(Bloomberg) — Fighting for his political survival, Joe Biden turned sharply more aggressive on Pete Buttigieg on Saturday, arguing that the former mayor of a small city is ill-equipped to defeat Donald Trump and lead the U.S. as president.“I have a great deal of respect for Mayor Pete and his service to the nation. But I do not believe we are a party at risk if we nominate me. And I do believe we are a party at risk if we nominate someone who’s never held a higher office than the mayor of South Bend, Indiana? Yeah, I do,” Biden said in a speech in Manchester, New Hampshire, his first since he took a much tougher posture against Buttigieg at Friday’s debate of Democratic candidates.

“Do I think there’s a difference between getting a city budget passed, smaller than the city of Manchester or getting three Republican votes” for the 2009 Recovery Act, which sought to revive the flagging U.S. economy, the former vice president asked. “Yeah, I do,” he said.

Biden is battling to recover from his fourth-place finish in Iowa and amid low expectations for Tuesday’s New Hampshire primary, in which he’s described himself as an “underdog.” His campaign believes it will begin to show strength in Nevada and South Carolina, which vote later in the month and in the more than a dozen states that will follow on Super Tuesday, March 3.

While Biden focused his attention on Buttigieg, who poses the most direct threat to his appeal to moderate voters, he also kept up his criticism of Bernie Sanders, who leads most New Hampshire polls. Biden reminded the crowd in Manchester that Sanders calls himself a “democratic socialist” and said he believes the Vermont senator’s far-left positions are likely to hurt Democrats in November’s election.
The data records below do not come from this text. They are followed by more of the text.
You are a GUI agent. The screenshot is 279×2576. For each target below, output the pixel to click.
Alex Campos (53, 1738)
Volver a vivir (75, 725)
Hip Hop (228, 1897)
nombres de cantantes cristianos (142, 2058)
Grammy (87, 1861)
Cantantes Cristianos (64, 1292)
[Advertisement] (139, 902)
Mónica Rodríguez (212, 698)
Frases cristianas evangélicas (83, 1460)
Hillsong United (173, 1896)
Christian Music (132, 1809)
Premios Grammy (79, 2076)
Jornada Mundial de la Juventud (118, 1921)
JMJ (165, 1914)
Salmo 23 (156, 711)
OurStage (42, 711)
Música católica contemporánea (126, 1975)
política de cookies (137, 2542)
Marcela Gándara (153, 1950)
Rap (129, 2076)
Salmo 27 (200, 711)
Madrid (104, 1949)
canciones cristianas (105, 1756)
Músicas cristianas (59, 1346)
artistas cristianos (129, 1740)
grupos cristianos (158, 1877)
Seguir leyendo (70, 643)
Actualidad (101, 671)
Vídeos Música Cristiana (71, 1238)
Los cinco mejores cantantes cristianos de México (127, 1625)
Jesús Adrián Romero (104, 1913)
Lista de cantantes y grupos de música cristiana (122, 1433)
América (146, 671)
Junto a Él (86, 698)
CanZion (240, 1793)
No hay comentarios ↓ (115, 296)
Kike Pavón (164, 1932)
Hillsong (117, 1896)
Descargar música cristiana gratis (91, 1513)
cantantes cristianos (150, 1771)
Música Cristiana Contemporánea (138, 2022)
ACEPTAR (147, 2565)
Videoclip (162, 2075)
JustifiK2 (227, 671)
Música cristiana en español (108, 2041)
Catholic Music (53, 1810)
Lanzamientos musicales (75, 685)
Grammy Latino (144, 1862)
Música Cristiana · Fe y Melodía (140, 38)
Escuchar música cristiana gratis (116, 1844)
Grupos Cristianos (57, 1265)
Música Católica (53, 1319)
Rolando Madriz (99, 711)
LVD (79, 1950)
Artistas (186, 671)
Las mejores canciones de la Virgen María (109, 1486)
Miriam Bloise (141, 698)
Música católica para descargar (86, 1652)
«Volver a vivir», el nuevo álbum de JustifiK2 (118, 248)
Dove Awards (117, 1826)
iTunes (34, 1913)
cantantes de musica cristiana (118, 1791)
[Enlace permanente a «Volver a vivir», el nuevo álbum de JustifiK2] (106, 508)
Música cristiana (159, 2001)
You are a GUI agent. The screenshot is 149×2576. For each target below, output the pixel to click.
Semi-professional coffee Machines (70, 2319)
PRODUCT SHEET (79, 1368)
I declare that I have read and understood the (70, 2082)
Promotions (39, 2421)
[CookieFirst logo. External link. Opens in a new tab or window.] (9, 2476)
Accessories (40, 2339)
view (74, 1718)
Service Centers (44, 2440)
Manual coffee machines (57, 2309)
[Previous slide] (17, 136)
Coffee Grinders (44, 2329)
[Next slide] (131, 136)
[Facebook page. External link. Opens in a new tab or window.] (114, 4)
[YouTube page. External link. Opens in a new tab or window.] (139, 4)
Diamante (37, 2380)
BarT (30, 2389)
Biden’s campaign coupled the candidate’s attack on Buttigieg with a scathing web video that offers dismissive comparisons of their respective achievements. It highlights Biden’s work on the Affordable Care Act and the Iran nuclear deal in contrast to Buttigieg’s work as mayor, including getting lights installed under a bridge.

“We’re electing a president. What you’ve done matters,” the 77-year-old candidate’s video says of his 38-year-old opponent.

In New Hampshire, Biden was also sure to note Buttigieg’s struggles with African American voters. The former vice president has strong support from that group, keeping his campaign confident that it can mount a comeback in primaries beginning in late February.

“Mayor Pete says the only time the Democrats win the presidency is when we nominate someone new,” Biden said. “But here’s what he never mentions: The only Democrats to win the presidency is where we have overwhelming support from the African American community and don’t take it for granted. That was true for Jimmy Carter, Bill Clinton and Barack Obama. It’s just a reality.”Buttigieg spokesman Chris Meagher said the mocking ad reflected Biden’s status as a Washington insider. “South Bend residents who now have better jobs, rising income, and new life in their city don’t think their lives are a Washington politician’s punchline,” Meagher said in a statement. “The vice president’s decision to run this ad speaks more to where he currently stands in this race than it does about Pete’s perspective as a mayor and veteran.”

(Disclaimer: Michael Bloomberg is also seeking the Democratic presidential nomination. He is the founder and majority owner of Bloomberg LP, the parent company of Bloomberg News.)